-- Begin Material for this task --
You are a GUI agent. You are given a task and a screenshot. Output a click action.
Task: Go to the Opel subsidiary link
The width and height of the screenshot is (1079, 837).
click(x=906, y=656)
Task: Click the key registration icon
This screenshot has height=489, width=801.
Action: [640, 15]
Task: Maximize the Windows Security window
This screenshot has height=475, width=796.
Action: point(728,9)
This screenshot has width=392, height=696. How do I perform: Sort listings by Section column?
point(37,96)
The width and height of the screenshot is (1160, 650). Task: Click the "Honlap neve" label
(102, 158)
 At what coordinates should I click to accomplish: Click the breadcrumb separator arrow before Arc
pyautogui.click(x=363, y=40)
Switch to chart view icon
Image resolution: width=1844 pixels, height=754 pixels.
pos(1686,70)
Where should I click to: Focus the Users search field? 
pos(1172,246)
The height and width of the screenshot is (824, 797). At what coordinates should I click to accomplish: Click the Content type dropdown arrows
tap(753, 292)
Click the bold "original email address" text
-- End Material for this task --
Directions for this task: Repeat the records from the line that contains "The height and" through the last line of the records, keeping every word and character identical.

The output:
The height and width of the screenshot is (824, 797). At what coordinates should I click to accomplish: Click the Content type dropdown arrows
tap(753, 292)
Click the bold "original email address" text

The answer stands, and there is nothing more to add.